Sam Curry, CSO at Cybereason:
“The raw number of compromised accounts increase verges on the ridiculous and loses meaning as we get numbers normally only seen in astronomy. 3 billion, 2 billion, 1 billion… how does this have personal meaning when it means half the population of the world?
“The biggest issue is that this is another blow to our collective privacy: the cost to gain information on anyone plummeted and should be at the forefront of the debate. This is effectively compounding the three real issues behind the Equifax breach. Today, everyone should have been working under the assumption that they were affected years ago but may need reminding to watch their identities and credit for abuse.”
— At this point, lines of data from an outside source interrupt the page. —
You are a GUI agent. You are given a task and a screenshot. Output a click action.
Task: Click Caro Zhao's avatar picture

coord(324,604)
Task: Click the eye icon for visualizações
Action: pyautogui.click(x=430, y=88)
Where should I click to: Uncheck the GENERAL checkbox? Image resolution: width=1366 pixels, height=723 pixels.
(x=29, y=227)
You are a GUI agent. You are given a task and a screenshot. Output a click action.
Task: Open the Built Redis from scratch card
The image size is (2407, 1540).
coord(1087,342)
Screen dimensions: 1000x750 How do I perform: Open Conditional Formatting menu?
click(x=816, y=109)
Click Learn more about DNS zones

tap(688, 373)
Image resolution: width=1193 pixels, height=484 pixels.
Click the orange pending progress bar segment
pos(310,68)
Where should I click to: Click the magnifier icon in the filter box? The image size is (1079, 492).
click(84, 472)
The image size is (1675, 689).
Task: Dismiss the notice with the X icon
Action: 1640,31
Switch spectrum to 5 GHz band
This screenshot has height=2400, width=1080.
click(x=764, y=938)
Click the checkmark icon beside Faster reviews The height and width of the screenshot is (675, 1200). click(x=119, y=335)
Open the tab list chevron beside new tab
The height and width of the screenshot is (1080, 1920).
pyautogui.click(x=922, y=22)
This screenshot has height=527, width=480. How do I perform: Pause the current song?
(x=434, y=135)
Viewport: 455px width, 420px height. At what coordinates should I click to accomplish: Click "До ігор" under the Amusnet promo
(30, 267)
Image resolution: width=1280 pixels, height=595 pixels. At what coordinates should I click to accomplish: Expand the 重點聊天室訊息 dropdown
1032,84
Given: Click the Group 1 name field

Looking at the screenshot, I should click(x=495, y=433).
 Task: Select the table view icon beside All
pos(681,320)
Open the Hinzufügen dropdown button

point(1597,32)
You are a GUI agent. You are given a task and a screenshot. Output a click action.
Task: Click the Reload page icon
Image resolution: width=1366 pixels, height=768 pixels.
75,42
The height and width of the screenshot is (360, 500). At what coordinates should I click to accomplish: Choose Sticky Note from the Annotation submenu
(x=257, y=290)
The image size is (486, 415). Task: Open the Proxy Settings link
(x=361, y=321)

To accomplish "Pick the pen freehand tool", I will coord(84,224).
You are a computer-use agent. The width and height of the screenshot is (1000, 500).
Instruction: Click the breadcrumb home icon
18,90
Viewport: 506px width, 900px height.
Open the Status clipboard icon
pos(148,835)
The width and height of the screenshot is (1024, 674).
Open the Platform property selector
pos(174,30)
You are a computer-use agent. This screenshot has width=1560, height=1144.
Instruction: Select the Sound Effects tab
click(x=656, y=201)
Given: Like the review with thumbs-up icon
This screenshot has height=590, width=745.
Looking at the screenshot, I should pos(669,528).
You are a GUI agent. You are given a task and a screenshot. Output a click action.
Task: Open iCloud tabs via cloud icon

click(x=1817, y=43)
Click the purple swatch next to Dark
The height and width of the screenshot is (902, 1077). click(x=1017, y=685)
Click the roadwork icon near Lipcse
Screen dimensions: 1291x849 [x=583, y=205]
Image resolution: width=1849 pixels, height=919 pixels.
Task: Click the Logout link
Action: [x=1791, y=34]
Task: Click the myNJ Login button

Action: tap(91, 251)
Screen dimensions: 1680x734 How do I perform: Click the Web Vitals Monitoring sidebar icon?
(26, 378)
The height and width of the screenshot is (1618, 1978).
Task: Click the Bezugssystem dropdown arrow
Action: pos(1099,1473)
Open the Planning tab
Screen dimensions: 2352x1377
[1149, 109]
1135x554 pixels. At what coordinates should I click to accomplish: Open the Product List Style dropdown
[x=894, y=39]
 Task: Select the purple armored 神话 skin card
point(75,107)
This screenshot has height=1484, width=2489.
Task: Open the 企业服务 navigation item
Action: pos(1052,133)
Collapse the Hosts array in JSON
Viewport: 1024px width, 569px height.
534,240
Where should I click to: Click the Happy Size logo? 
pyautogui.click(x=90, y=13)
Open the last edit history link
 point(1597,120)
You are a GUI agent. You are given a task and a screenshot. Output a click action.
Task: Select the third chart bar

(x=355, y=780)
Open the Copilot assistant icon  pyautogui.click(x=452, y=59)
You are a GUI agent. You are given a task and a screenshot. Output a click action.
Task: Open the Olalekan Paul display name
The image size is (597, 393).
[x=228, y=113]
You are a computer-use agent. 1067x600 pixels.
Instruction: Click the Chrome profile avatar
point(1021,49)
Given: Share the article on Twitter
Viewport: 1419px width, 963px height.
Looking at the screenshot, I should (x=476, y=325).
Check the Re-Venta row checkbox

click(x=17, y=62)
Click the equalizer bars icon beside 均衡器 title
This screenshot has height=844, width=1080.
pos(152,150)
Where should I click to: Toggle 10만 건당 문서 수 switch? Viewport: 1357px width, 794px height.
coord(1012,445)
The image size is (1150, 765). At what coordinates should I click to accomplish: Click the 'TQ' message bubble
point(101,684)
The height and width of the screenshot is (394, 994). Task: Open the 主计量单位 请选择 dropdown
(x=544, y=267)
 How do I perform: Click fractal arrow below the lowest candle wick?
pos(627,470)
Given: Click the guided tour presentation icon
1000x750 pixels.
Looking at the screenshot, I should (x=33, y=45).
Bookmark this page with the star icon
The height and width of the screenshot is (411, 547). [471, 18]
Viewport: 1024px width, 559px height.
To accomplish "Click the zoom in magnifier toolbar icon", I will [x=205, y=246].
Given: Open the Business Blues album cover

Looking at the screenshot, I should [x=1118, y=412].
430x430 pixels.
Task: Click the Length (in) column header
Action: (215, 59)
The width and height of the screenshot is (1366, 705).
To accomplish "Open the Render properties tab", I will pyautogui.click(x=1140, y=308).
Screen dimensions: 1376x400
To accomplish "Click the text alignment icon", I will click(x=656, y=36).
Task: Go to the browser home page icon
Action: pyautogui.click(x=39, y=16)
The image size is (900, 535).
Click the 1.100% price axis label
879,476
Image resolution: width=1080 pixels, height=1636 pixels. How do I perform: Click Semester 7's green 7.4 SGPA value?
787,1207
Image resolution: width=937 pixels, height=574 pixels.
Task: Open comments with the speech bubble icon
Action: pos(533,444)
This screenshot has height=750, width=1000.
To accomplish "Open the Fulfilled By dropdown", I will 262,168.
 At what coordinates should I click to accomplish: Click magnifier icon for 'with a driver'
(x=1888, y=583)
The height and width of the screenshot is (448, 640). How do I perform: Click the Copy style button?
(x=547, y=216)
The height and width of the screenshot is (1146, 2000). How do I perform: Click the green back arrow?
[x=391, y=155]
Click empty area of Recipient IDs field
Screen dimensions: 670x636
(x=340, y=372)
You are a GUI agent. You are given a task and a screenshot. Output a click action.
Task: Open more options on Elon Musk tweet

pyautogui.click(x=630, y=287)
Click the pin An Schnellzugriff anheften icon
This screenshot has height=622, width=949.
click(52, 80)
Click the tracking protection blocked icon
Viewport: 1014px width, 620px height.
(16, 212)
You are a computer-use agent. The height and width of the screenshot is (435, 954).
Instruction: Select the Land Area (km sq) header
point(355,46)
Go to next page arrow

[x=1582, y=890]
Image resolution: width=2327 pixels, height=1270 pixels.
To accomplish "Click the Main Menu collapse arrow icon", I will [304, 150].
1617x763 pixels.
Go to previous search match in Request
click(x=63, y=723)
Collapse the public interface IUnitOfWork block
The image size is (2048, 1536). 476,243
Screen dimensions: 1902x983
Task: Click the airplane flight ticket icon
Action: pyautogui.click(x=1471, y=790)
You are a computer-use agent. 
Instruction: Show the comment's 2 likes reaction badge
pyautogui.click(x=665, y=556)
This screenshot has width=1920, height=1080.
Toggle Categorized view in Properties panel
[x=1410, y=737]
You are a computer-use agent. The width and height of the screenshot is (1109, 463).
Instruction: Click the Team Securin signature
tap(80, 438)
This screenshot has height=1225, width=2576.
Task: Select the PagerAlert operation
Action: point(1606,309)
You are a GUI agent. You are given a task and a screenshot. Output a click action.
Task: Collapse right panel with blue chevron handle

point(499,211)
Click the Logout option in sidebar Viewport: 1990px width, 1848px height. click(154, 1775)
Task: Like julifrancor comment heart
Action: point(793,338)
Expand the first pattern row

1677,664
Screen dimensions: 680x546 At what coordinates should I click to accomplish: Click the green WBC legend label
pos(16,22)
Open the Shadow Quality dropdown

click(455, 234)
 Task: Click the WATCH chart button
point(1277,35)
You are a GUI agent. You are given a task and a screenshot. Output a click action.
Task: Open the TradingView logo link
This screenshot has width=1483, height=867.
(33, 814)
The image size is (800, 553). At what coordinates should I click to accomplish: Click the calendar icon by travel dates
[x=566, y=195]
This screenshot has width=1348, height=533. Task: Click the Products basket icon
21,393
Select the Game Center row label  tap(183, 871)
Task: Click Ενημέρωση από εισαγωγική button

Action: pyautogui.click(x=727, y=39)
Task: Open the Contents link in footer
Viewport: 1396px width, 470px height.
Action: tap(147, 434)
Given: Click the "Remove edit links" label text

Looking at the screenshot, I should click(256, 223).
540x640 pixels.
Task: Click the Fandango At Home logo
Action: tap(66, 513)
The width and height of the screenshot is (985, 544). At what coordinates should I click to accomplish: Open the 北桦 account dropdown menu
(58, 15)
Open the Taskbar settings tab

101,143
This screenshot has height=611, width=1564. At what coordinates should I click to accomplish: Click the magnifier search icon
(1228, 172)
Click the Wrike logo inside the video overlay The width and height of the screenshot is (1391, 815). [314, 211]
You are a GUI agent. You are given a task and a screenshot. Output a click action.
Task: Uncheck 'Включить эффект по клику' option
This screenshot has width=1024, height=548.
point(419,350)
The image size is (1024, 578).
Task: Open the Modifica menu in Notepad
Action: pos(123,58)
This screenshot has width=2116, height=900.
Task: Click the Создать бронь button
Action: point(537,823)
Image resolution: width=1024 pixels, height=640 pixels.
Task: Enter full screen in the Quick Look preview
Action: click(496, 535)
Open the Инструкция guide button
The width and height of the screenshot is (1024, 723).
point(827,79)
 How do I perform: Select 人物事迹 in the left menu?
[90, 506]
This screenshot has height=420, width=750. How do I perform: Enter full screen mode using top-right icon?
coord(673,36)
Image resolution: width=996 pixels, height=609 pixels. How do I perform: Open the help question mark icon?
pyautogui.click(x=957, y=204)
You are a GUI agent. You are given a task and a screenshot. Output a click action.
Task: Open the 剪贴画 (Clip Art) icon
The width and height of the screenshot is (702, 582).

Jeremiah Grossman, Chief of Security Strategy at SentinelOne:
“There will no doubt continue to be mega breaches, but in terms of personal records hacked, we’re unlikely to see anything larger anytime soon. And the reason is unfortunate — there really isn’t any bigger targets to go after. The real problem with hackers cracking our passwords lies in society’s general reuse of passwords. As a matter of convenience, millions of people tend to use same password across multiple accounts, which leaves them even more vulnerable when a breach of this scale occurs.”